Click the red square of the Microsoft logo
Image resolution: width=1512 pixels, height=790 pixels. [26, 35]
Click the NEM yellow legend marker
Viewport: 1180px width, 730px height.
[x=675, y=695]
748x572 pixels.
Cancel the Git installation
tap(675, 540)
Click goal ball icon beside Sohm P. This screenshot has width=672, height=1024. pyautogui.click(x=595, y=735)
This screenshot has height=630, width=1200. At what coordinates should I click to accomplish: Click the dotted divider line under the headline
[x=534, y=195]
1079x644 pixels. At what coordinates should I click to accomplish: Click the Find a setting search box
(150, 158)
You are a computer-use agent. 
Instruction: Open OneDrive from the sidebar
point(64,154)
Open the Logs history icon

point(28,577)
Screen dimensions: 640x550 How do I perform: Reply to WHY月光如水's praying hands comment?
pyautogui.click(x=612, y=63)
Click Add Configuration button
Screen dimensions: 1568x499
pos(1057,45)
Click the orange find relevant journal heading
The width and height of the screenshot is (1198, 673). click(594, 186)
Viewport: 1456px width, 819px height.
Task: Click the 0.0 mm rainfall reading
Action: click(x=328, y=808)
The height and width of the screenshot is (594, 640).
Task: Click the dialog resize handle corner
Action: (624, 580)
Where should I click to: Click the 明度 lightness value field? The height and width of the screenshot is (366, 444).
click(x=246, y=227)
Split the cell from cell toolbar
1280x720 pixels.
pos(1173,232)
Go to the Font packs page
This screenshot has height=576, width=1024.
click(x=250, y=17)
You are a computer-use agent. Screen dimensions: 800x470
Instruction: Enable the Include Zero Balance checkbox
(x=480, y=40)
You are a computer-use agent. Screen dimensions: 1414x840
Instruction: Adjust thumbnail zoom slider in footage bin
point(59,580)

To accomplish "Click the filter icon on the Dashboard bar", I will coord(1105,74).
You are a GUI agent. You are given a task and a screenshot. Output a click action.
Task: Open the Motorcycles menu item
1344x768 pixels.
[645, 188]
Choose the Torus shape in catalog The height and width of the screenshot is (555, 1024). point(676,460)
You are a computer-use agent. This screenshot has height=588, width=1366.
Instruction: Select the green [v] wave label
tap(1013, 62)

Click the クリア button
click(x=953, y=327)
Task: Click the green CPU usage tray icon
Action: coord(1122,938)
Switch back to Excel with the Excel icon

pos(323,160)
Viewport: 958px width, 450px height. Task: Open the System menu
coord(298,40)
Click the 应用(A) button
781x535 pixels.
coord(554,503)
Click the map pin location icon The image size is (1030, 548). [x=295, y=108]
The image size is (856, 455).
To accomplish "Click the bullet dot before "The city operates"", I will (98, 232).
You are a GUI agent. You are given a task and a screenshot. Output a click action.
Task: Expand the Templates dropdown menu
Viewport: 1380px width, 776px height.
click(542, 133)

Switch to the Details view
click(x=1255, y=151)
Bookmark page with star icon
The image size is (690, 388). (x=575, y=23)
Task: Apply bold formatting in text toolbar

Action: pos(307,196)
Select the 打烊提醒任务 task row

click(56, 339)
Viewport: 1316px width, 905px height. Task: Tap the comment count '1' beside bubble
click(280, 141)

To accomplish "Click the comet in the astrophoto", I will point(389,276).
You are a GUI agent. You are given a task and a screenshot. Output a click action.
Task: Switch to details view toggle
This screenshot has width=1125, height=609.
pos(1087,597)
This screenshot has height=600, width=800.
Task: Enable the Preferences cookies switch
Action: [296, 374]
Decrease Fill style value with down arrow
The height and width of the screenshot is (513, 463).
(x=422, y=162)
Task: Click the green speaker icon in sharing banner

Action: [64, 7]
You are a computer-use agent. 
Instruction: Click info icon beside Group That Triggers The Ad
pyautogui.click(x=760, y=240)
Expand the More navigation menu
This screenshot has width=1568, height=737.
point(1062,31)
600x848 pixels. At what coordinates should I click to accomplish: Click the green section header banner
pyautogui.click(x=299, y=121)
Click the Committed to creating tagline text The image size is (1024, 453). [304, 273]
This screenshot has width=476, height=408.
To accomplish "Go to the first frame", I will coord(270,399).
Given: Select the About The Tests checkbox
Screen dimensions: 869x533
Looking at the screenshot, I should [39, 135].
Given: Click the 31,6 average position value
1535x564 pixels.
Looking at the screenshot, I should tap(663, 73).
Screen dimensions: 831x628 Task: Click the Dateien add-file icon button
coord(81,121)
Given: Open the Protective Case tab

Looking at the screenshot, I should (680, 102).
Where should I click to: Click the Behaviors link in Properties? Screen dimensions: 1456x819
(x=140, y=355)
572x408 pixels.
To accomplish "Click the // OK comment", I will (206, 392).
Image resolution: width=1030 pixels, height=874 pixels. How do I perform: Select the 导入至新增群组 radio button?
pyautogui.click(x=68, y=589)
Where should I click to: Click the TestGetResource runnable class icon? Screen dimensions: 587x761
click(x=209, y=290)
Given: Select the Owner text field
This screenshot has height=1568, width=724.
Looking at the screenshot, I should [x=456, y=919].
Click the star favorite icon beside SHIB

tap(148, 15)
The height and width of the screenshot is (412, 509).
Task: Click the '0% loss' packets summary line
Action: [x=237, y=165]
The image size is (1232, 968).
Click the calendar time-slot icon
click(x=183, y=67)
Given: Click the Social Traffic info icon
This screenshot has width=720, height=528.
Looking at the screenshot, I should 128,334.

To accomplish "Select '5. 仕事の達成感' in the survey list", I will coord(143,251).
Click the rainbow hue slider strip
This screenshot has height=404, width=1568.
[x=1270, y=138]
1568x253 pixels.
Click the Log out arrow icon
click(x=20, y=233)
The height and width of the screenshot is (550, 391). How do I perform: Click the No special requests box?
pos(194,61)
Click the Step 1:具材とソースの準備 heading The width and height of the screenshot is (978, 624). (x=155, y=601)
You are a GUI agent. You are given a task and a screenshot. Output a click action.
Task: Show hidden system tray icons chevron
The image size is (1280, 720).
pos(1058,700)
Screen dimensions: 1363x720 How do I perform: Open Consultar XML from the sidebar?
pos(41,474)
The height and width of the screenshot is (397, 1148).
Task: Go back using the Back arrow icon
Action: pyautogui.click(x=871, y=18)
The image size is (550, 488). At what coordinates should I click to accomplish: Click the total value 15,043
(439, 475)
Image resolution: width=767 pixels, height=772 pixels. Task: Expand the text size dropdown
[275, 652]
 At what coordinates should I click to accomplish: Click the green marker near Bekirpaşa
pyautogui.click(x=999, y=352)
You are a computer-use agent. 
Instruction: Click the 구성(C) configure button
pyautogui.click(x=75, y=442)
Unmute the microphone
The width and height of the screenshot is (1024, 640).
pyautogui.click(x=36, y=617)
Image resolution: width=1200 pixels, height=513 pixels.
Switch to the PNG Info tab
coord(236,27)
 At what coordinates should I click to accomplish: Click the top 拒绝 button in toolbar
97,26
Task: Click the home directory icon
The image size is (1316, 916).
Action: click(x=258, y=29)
* * * * * * *
TASK GOAL ::
Exact transcription of the listing is needed, with no line left out.

SOLUTION TO THE EXERCISE ::
Click the red square of the Microsoft logo
Image resolution: width=1512 pixels, height=790 pixels. [26, 35]
Click the NEM yellow legend marker
Viewport: 1180px width, 730px height.
[x=675, y=695]
748x572 pixels.
Cancel the Git installation
tap(675, 540)
Click goal ball icon beside Sohm P. This screenshot has width=672, height=1024. pyautogui.click(x=595, y=735)
This screenshot has height=630, width=1200. At what coordinates should I click to accomplish: Click the dotted divider line under the headline
[x=534, y=195]
1079x644 pixels. At what coordinates should I click to accomplish: Click the Find a setting search box
(150, 158)
You are a computer-use agent. 
Instruction: Open OneDrive from the sidebar
point(64,154)
Open the Logs history icon

point(28,577)
Screen dimensions: 640x550 How do I perform: Reply to WHY月光如水's praying hands comment?
pyautogui.click(x=612, y=63)
Click Add Configuration button
Screen dimensions: 1568x499
pos(1057,45)
Click the orange find relevant journal heading
The width and height of the screenshot is (1198, 673). click(594, 186)
Viewport: 1456px width, 819px height.
Task: Click the 0.0 mm rainfall reading
Action: click(x=328, y=808)
The height and width of the screenshot is (594, 640).
Task: Click the dialog resize handle corner
Action: (624, 580)
Where should I click to: Click the 明度 lightness value field? The height and width of the screenshot is (366, 444).
click(x=246, y=227)
Split the cell from cell toolbar
1280x720 pixels.
pos(1173,232)
Go to the Font packs page
This screenshot has height=576, width=1024.
click(x=250, y=17)
You are a computer-use agent. Screen dimensions: 800x470
Instruction: Enable the Include Zero Balance checkbox
(x=480, y=40)
You are a computer-use agent. Screen dimensions: 1414x840
Instruction: Adjust thumbnail zoom slider in footage bin
point(59,580)

To accomplish "Click the filter icon on the Dashboard bar", I will coord(1105,74).
You are a GUI agent. You are given a task and a screenshot. Output a click action.
Task: Open the Motorcycles menu item
1344x768 pixels.
[645, 188]
Choose the Torus shape in catalog The height and width of the screenshot is (555, 1024). point(676,460)
You are a computer-use agent. This screenshot has height=588, width=1366.
Instruction: Select the green [v] wave label
tap(1013, 62)

Click the クリア button
click(x=953, y=327)
Task: Click the green CPU usage tray icon
Action: coord(1122,938)
Switch back to Excel with the Excel icon

pos(323,160)
Viewport: 958px width, 450px height. Task: Open the System menu
coord(298,40)
Click the 应用(A) button
781x535 pixels.
coord(554,503)
Click the map pin location icon The image size is (1030, 548). [x=295, y=108]
The image size is (856, 455).
To accomplish "Click the bullet dot before "The city operates"", I will (98, 232).
You are a GUI agent. You are given a task and a screenshot. Output a click action.
Task: Expand the Templates dropdown menu
Viewport: 1380px width, 776px height.
click(542, 133)

Switch to the Details view
click(x=1255, y=151)
Bookmark page with star icon
The image size is (690, 388). (x=575, y=23)
Task: Apply bold formatting in text toolbar

Action: pos(307,196)
Select the 打烊提醒任务 task row

click(56, 339)
Viewport: 1316px width, 905px height. Task: Tap the comment count '1' beside bubble
click(280, 141)

To accomplish "Click the comet in the astrophoto", I will point(389,276).
You are a GUI agent. You are given a task and a screenshot. Output a click action.
Task: Switch to details view toggle
This screenshot has width=1125, height=609.
pos(1087,597)
This screenshot has height=600, width=800.
Task: Enable the Preferences cookies switch
Action: [296, 374]
Decrease Fill style value with down arrow
The height and width of the screenshot is (513, 463).
(x=422, y=162)
Task: Click the green speaker icon in sharing banner

Action: [64, 7]
You are a computer-use agent. 
Instruction: Click info icon beside Group That Triggers The Ad
pyautogui.click(x=760, y=240)
Expand the More navigation menu
This screenshot has width=1568, height=737.
point(1062,31)
600x848 pixels. At what coordinates should I click to accomplish: Click the green section header banner
pyautogui.click(x=299, y=121)
Click the Committed to creating tagline text The image size is (1024, 453). [304, 273]
This screenshot has width=476, height=408.
To accomplish "Go to the first frame", I will coord(270,399).
Given: Select the About The Tests checkbox
Screen dimensions: 869x533
Looking at the screenshot, I should [39, 135].
Given: Click the 31,6 average position value
1535x564 pixels.
Looking at the screenshot, I should tap(663, 73).
Screen dimensions: 831x628 Task: Click the Dateien add-file icon button
coord(81,121)
Given: Open the Protective Case tab

Looking at the screenshot, I should (680, 102).
Where should I click to: Click the Behaviors link in Properties? Screen dimensions: 1456x819
(x=140, y=355)
572x408 pixels.
To accomplish "Click the // OK comment", I will (206, 392).
Image resolution: width=1030 pixels, height=874 pixels. How do I perform: Select the 导入至新增群组 radio button?
pyautogui.click(x=68, y=589)
Where should I click to: Click the TestGetResource runnable class icon? Screen dimensions: 587x761
click(x=209, y=290)
Given: Select the Owner text field
This screenshot has height=1568, width=724.
Looking at the screenshot, I should [x=456, y=919].
Click the star favorite icon beside SHIB

tap(148, 15)
The height and width of the screenshot is (412, 509).
Task: Click the '0% loss' packets summary line
Action: [x=237, y=165]
The image size is (1232, 968).
Click the calendar time-slot icon
click(x=183, y=67)
Given: Click the Social Traffic info icon
This screenshot has width=720, height=528.
Looking at the screenshot, I should 128,334.

To accomplish "Select '5. 仕事の達成感' in the survey list", I will coord(143,251).
Click the rainbow hue slider strip
This screenshot has height=404, width=1568.
[x=1270, y=138]
1568x253 pixels.
Click the Log out arrow icon
click(x=20, y=233)
The height and width of the screenshot is (550, 391). How do I perform: Click the No special requests box?
pos(194,61)
Click the Step 1:具材とソースの準備 heading The width and height of the screenshot is (978, 624). (x=155, y=601)
You are a GUI agent. You are given a task and a screenshot. Output a click action.
Task: Show hidden system tray icons chevron
The image size is (1280, 720).
pos(1058,700)
Screen dimensions: 1363x720 How do I perform: Open Consultar XML from the sidebar?
pos(41,474)
The height and width of the screenshot is (397, 1148).
Task: Go back using the Back arrow icon
Action: pyautogui.click(x=871, y=18)
The image size is (550, 488). At what coordinates should I click to accomplish: Click the total value 15,043
(439, 475)
Image resolution: width=767 pixels, height=772 pixels. Task: Expand the text size dropdown
[275, 652]
 At what coordinates should I click to accomplish: Click the green marker near Bekirpaşa
pyautogui.click(x=999, y=352)
You are a computer-use agent. 
Instruction: Click the 구성(C) configure button
pyautogui.click(x=75, y=442)
Unmute the microphone
The width and height of the screenshot is (1024, 640).
pyautogui.click(x=36, y=617)
Image resolution: width=1200 pixels, height=513 pixels.
Switch to the PNG Info tab
coord(236,27)
 At what coordinates should I click to accomplish: Click the top 拒绝 button in toolbar
97,26
Task: Click the home directory icon
The image size is (1316, 916).
Action: click(x=258, y=29)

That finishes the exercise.